Des citoyens se sont rassemblées dans la capitale géorgienne le 3 juillet pour demander la démission du gouvernement.

Des manifestants brandissent un drapeau de l'Union européenne lors d'un rassemblement en faveur de l'adhésion de la Géorgie à l'UE à Tbilissi le 3 juillet 2022.

Photo : afp via getty images / VANO SHLAMOV

Agence France-Presse

Des dizaines de milliers de militants pro-européens ont de nouveau manifesté dimanche à Tbilissi, la capitale de la Géorgie, pour demander la démission du gouvernement, accusé d'avoir échoué à obtenir le statut de candidat à l'Union européenne.

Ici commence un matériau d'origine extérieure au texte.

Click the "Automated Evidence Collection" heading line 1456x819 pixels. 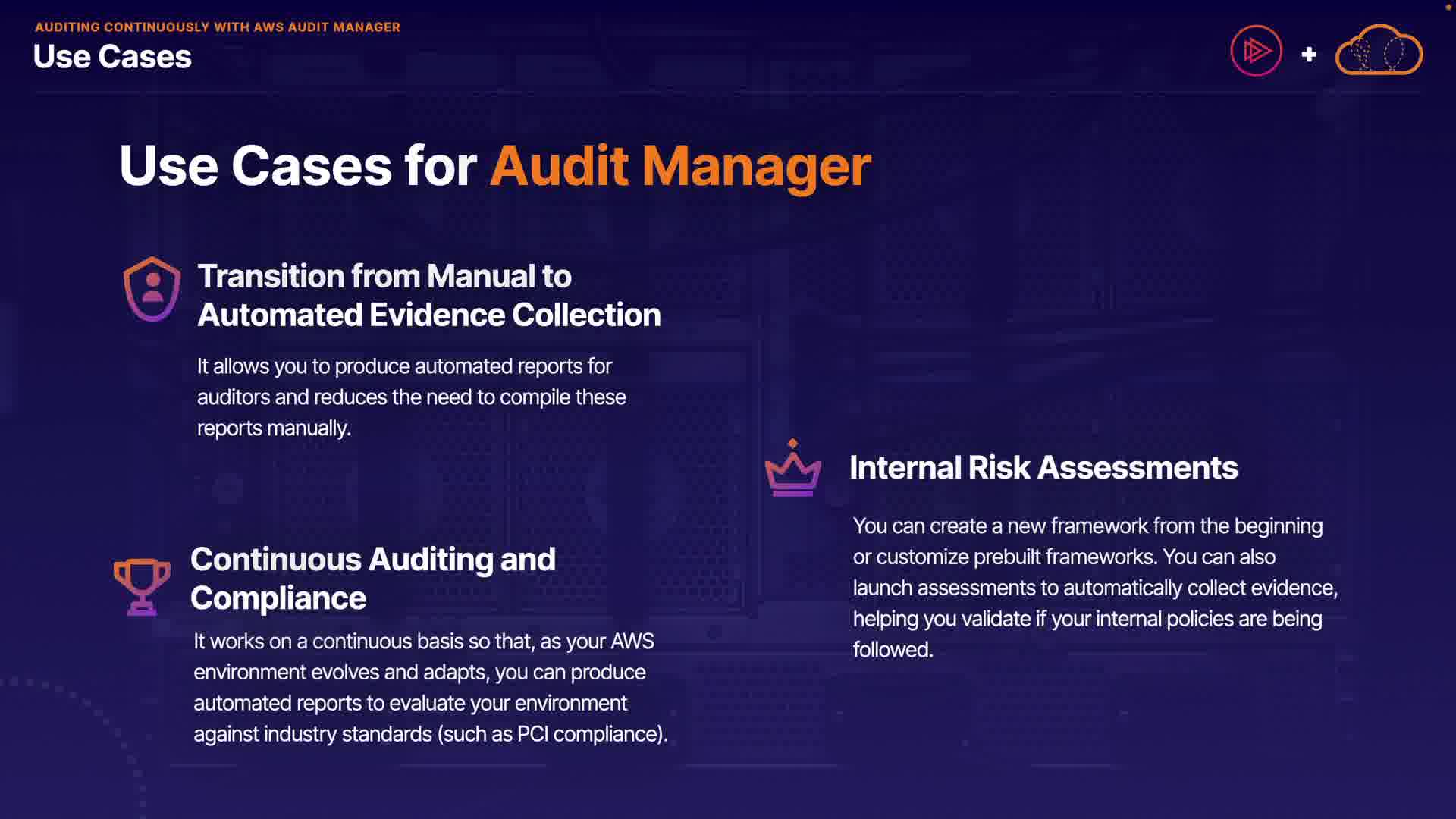coord(429,315)
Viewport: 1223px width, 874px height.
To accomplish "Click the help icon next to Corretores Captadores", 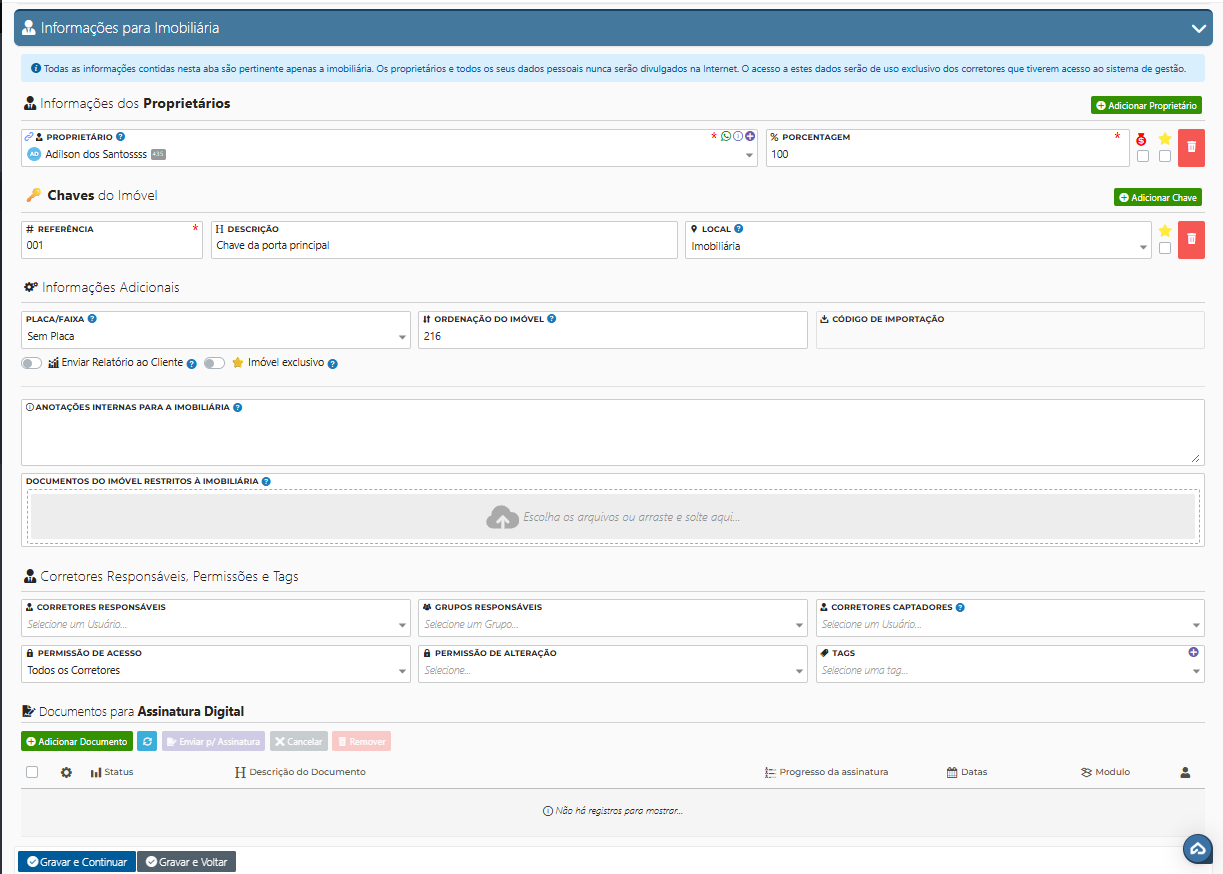I will point(960,607).
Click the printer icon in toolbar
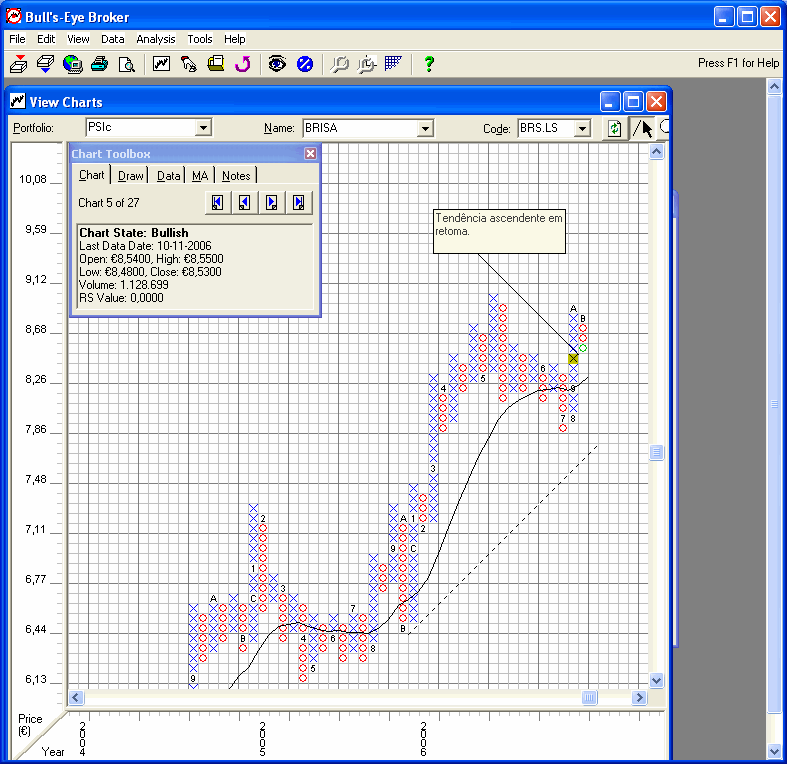 coord(99,64)
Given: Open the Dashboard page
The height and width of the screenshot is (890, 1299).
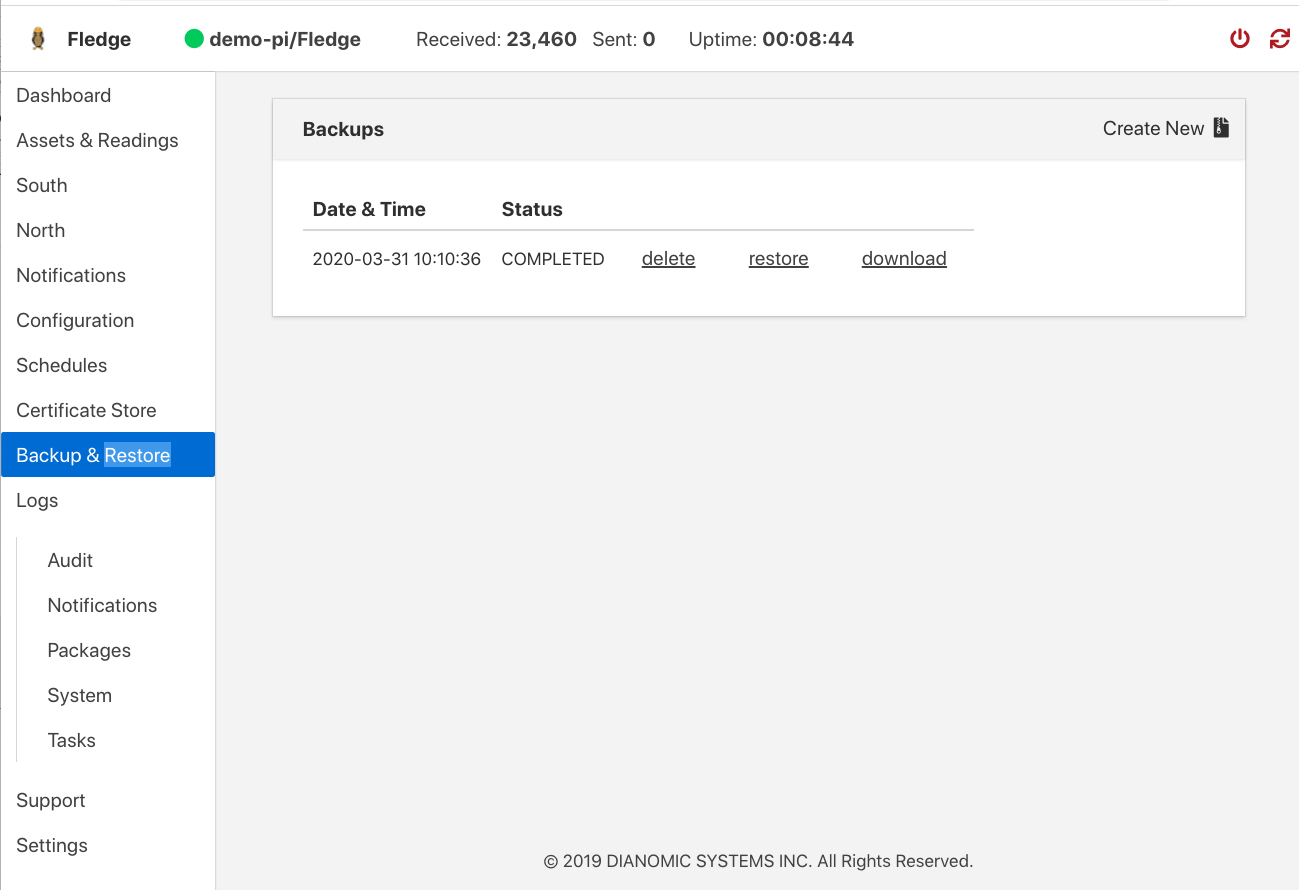Looking at the screenshot, I should 64,96.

Les manifestants, qui ont bloqué la circulation de la principale artère de la capitale, agitaient des drapeaux européens et géorgiens ainsi que des pancartes sur lesquelles était écrite la mention Nous sommes l'Europe, ont constaté des journalistes de l'AFP.

L'ensemble des formations d'opposition et plusieurs organisations pro-européennes avaient appelé à manifester pour accentuer la pression sur le parti au pouvoir, Rêve géorgien, accusé de dérive autoritaire et d'avoir détérioré les relations avec Bruxelles.

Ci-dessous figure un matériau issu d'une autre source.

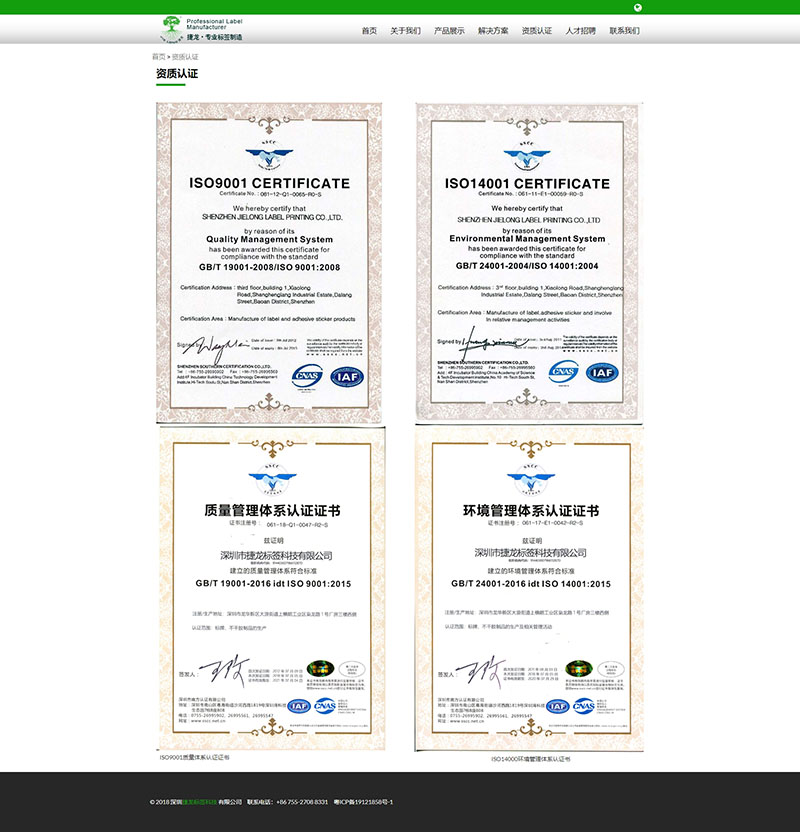Click 资质认证 breadcrumb link
This screenshot has height=832, width=800.
[185, 57]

« Nous demandons que l'oligarque Bidzina Ivanichvili [fondateur du Rêve géorgien, NDLR] renonce au pouvoir exécutif et le transfère, en respectant la Constitution, à un gouvernement d'union nationale. »

— Une citation de  Les formations d'opposition dans un message sur Facebook

Un nouveau gouvernement doit mener les réformes demandées par l'UE, qui nous conféreront automatiquement le statut de candidat à une adhésion à l'UE, poursuit le texte.

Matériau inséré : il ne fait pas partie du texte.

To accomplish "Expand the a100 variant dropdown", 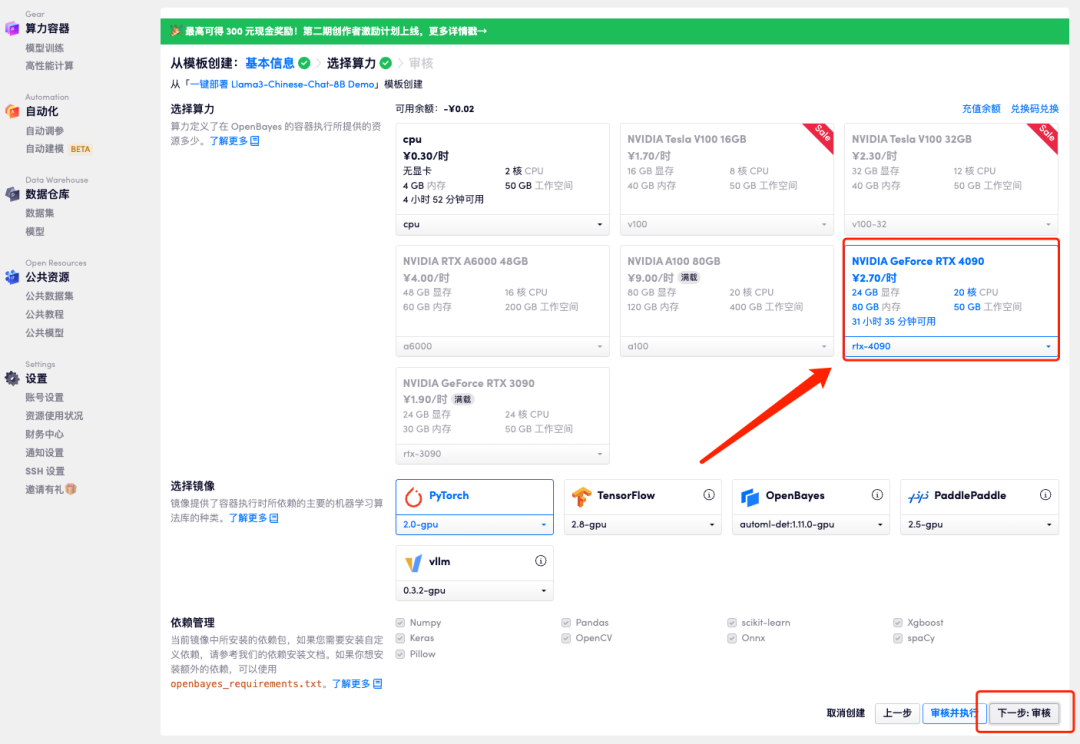I will [726, 346].
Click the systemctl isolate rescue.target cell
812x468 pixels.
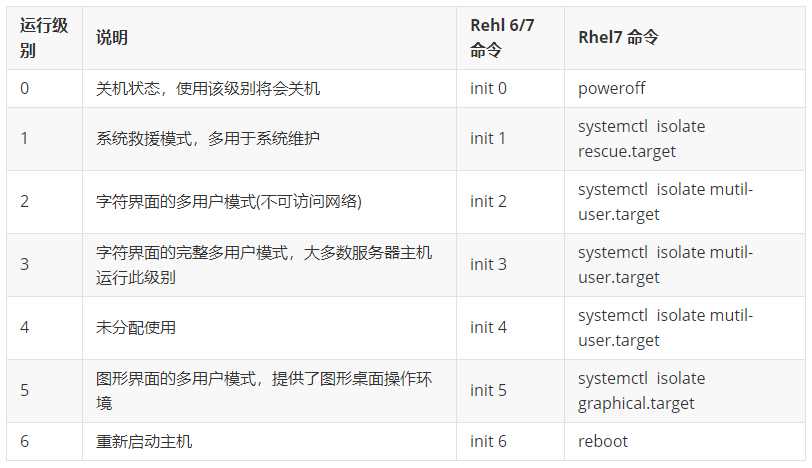685,139
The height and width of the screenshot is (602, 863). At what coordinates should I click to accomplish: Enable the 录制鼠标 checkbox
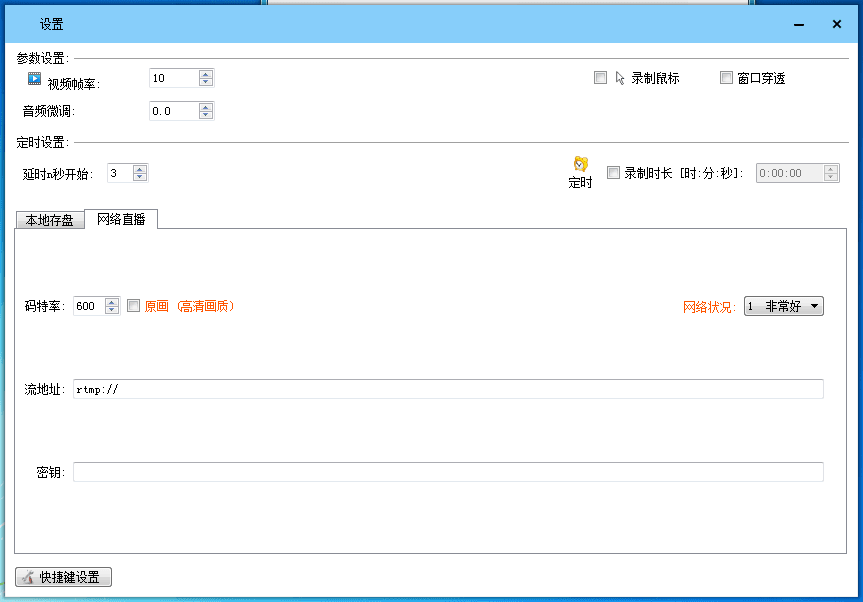tap(600, 77)
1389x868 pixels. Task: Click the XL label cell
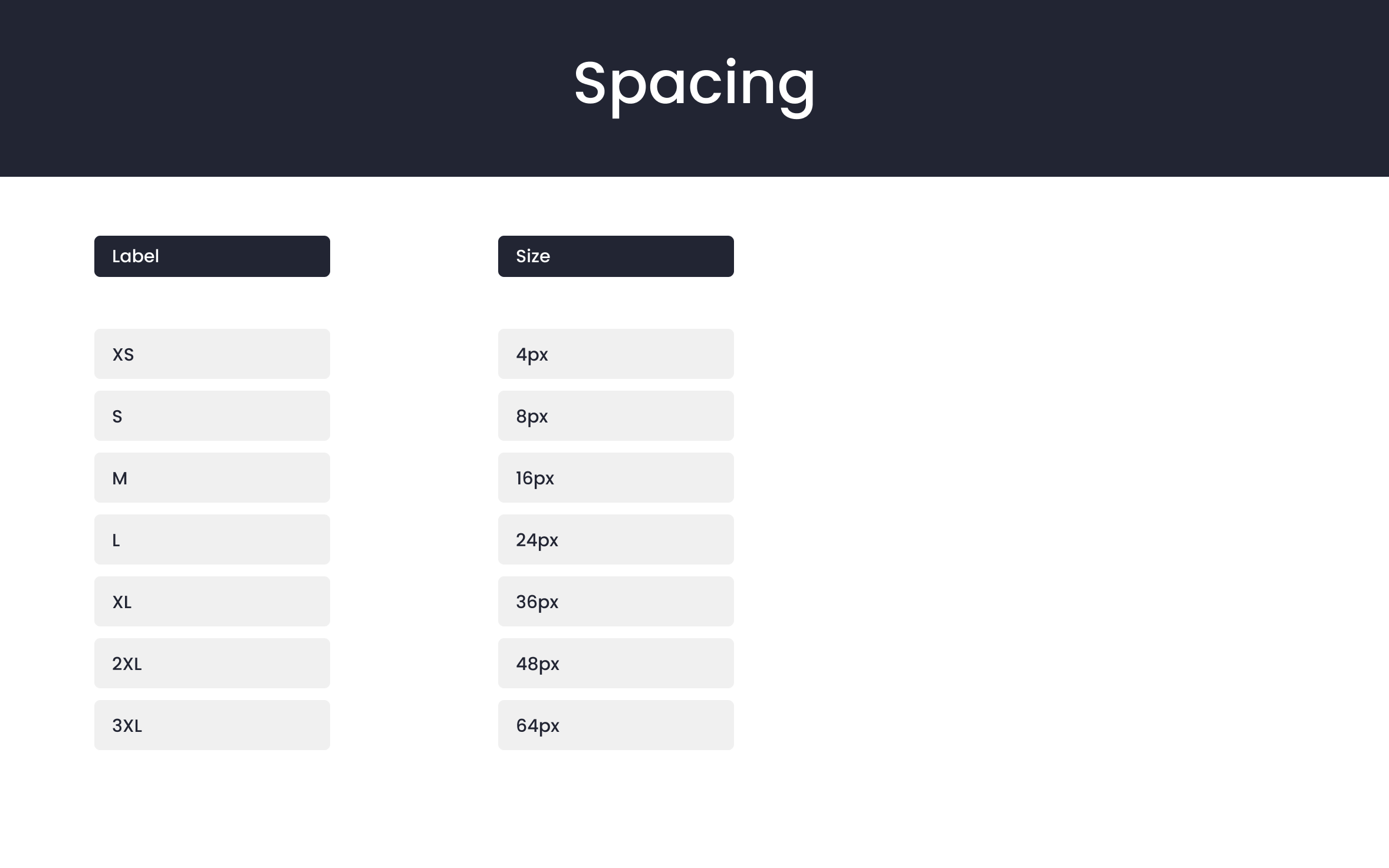pos(212,602)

Nous entamons aujourd'hui une nouvelle phase de nos manifestations : nous resterons unis, ont martelé les organisateurs.

Le 23 juin, les dirigeants européens se sont dits prêts à accorder le statut de candidat à la Géorgie, cible en 2008 d'une offensive armée russe, mais une fois que de profondes réformes auront été menées.

Cette décision a été suivie par des manifestations contre le Rêve géorgien, lors desquelles il a été exigé que Bidzina Ivanichvili – considéré comme l'homme fort du pays, même s'il n'a plus de fonction politique officielle – lâche le pouvoir.

La Géorgie, l'Ukraine et la Moldavie

La Géorgie, qui borde la mer Noire, a demandé à adhérer à l'UE en même temps que l'Ukraine et la Moldavie, deux autres ex-républiques soviétiques, quelques jours après l'attaque du Kremlin contre l'Ukraine, le 24 février.

Le 23 juin, les dirigeants européens ont accordé ce statut à Kiev et à Chisinau mais pas à Tbilissi tout en reconnaissant la perspective européenne de la Géorgie.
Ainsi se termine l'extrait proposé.